Not to transactionalize things, but I think wolf is right. You get what you give. That gets back to what I was saying about attracting a certain type of person. Many men who have the traits you are looking for are well aware of their worth in a relationship, and if a woman is to have any chance of keeping him, and keeping him happy, she had better be prepared to earn it, and not take it for granted that she deserves it just because. She has to be ready and able to give back in kind.


----------



## finding-a-path (May 1, 2014)

Wolf1974 said:


> For me drawing out means giving as much as you get. thank you for that explanation. now i understand I gave way more in my marriage than I ever got back.
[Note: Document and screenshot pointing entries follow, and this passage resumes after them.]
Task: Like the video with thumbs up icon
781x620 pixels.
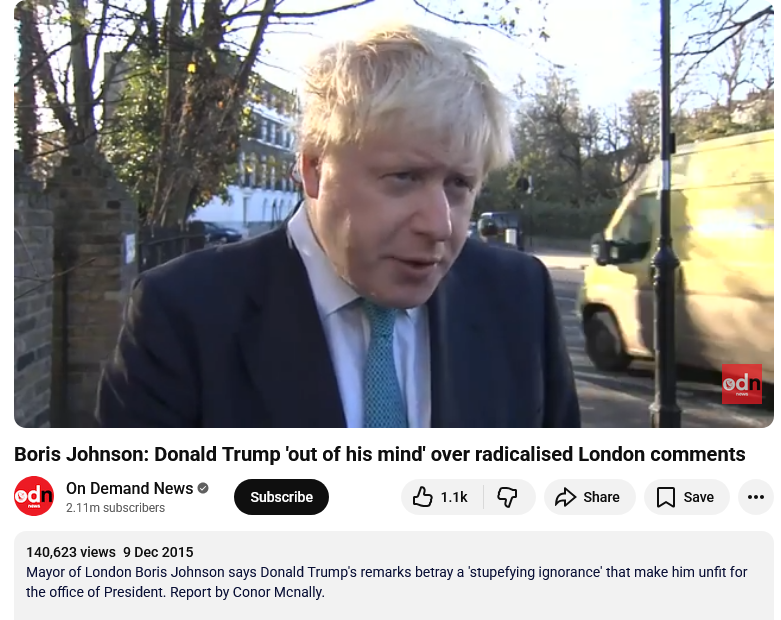Action: 422,497
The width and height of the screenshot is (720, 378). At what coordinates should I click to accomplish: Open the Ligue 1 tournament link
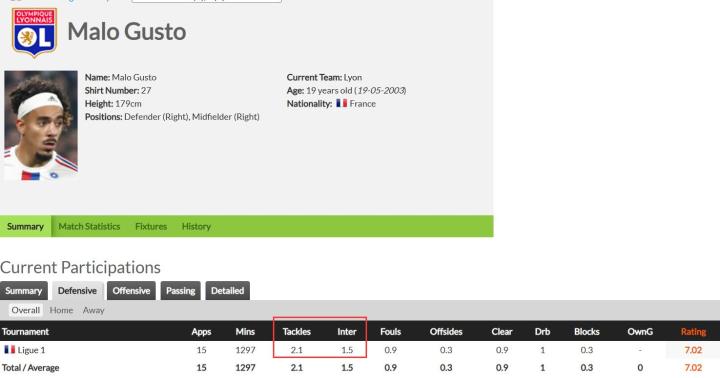(x=31, y=350)
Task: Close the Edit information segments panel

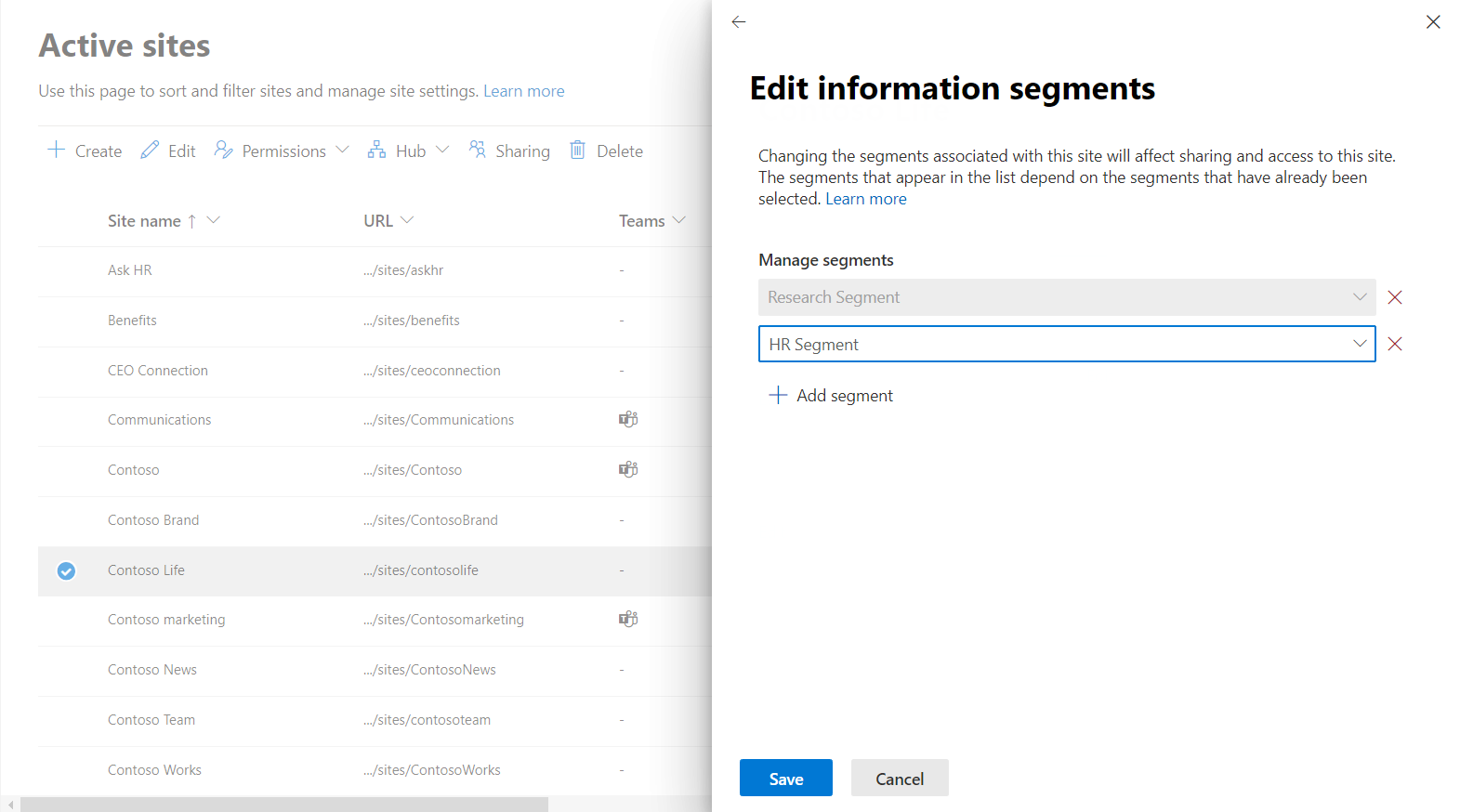Action: tap(1432, 22)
Never again would I participate in a lopsided relationship.
> 
> Want doors open for you, then act like a lady.
> 
> ...


you are correct. i want a faithful and honest man,i will be faithful and honest too, i want him to be caring and kind, i will be too,i want good sex, i am ready to initiate and do my part too.i want him to come to the fairs with me,i am ready to go to the motor show with him too..i want him to listen when i am talking about my day, i am ready to listen about his day too. give and take,totally correct.


----------



## finding-a-path (May 1, 2014)

Rayloveshiswife said:


> While I am a little weak in a few of these. This is basically me as of the last year or so. I am sensitive, extremely passionate about my wife and our marriage, and prety laid back and easy going. I am a bit bad about important dates (always remember my wifes birthday and our anniversary) and a bit of a workaholic. But I'm so anal about opening doors for her she often races to get them herself.
> 
> Ray
> _Posted via Mobile Device_


ok.. here i am getting the 1st non deal breaker. say he is all this but he can't remember important days.simple, he just has to put them on a reminder app. that's what my soon to be ex did too.


----------



## finding-a-path (May 1, 2014)

samyeagar said:


> I am one. An example would be me wanting a woman who contributed as much financially as I did, or at least close to it. My wife makes very little compared to me, but I quickly realized that it wasn't the money I really wanted. It was the respect and appreciation for that part of my contribution to the relationship that I was truly desiring.
> 
> I guess my thinking was that if she was bringing in as much as I was, there would be equality, and I wouldn't be made to feel as if I was an ATM again.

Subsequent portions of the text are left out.